The Bundesbank - if it is to honour its charter - is constrained to maintain high interest rates in order to pay the bills. The Vietnam war undermined the dollar as a reserve currency - unification may have the same effect on the mark. Those sticking with the mark may claim to be in the 'first tier', but this may be a mixed blessing if the mark zone remains deflationary.
It is striking how much last week's sterling crisis was conducted in military metaphors, with 'big guns' being trained on 'sinking' pounds, 'shell-shocked' ministers and new currency targets entering the 'firing line'. 'The battle of Italy has ended,' intoned one commentator after the first Italian devaluation, 'the battle of Britain is about to begin', as if the 'few' at the Bank of England could be compared to the RAF of 52 years ago. At the end there was a palpable 1940-type relief that we were no longer dependent on unreliable allies and could henceforth fight our own battles as we chose.

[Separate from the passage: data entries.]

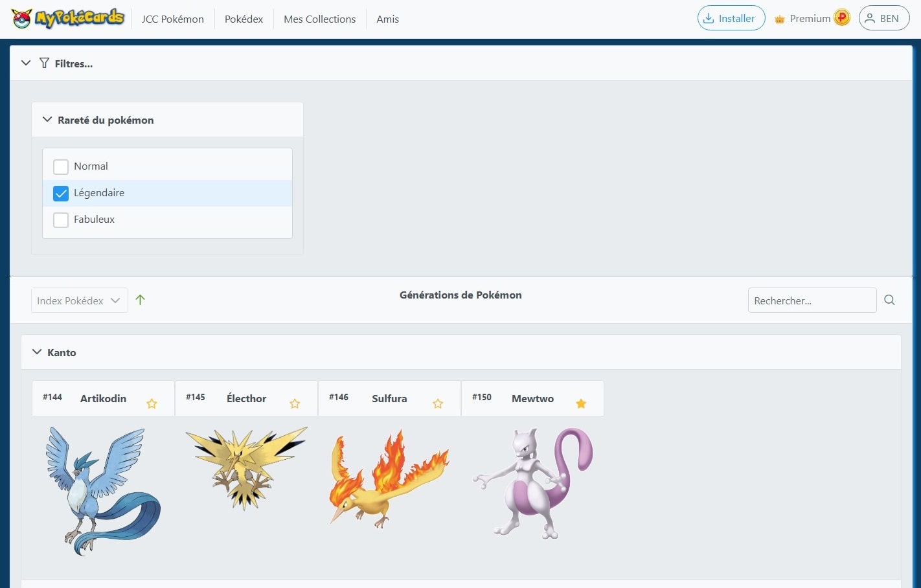This screenshot has height=588, width=921.
Task: Toggle the favorite star on Mewtwo
Action: pyautogui.click(x=580, y=403)
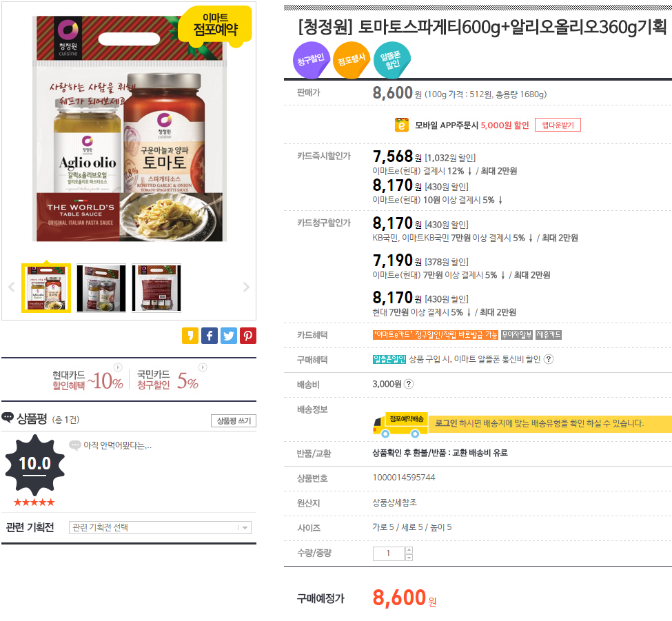Click the quantity input field
Viewport: 672px width, 621px height.
click(x=388, y=553)
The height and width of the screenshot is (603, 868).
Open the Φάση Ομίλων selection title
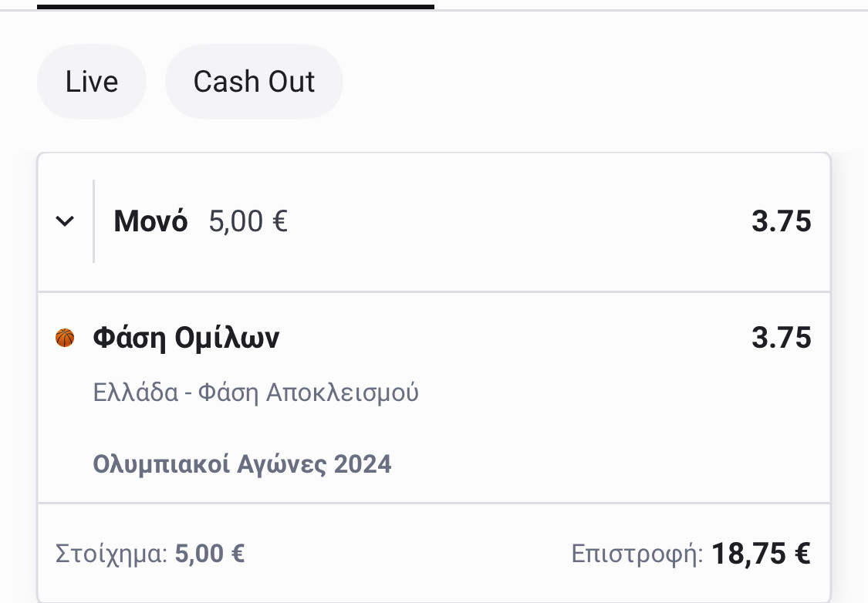(186, 338)
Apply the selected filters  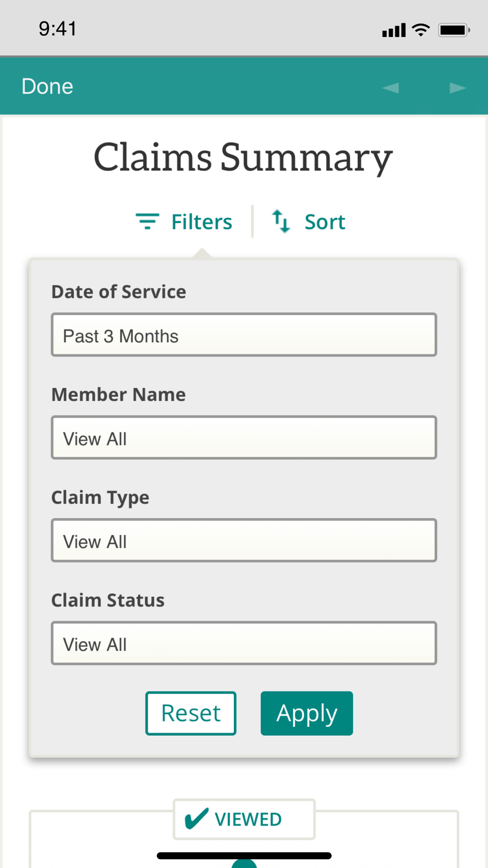tap(306, 713)
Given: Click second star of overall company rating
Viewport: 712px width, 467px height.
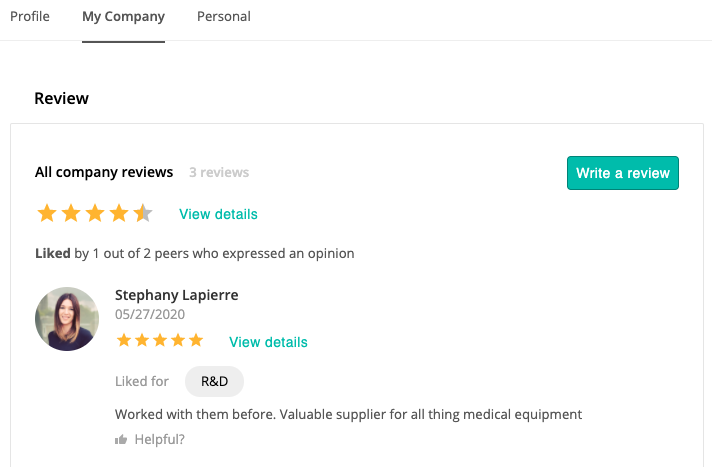Looking at the screenshot, I should point(70,213).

This again misstates the problem. In 1992 - as in 1940 - Britain is simply too weak to cope on its own. It needs strong allies, and in the economic sphere it has nowhere to turn but Europe. The real problem is that the severity of the external pressures, combined with the diversity of domestic interests, is making it harder to develop common policies that express more than vague generalities. This is painfully evident in the trade field, where the Community ought to be at its most influential but has minimal room for manoeuvre because of the French refusal to compromise further on agricultural subsidies. At the moment, association agreements offer the new democratic countries of Central Europe access to Community markets, except in those areas where they are best able to export - textiles and
agriculture.
Problems in the Community's internal development are highlighted by its inadequate response to the upheavals around it. Discussions of Russia's catastrophic financial crisis run in parallel to those on Maastricht, as if one had nothing to do with the other. It is not simply a problem in decision-making. Those who sought to 'deepen' the Community before it could 'widen' exaggerated the extent to which West European integration could progress independently of the disintegrative tendencies to the east. It is not hard to imagine further disruption following a major lurch to authoritarianism in Russia or the collapse of the reform process in Poland or a wider Balkan war. The special meeting of the Council of Ministers called by Mr Major for 16 October needs to worry less about long-term goals and more about a short-term capacity to respond to this tumult. This is not an alternative project to an ever closer union, but a precondition.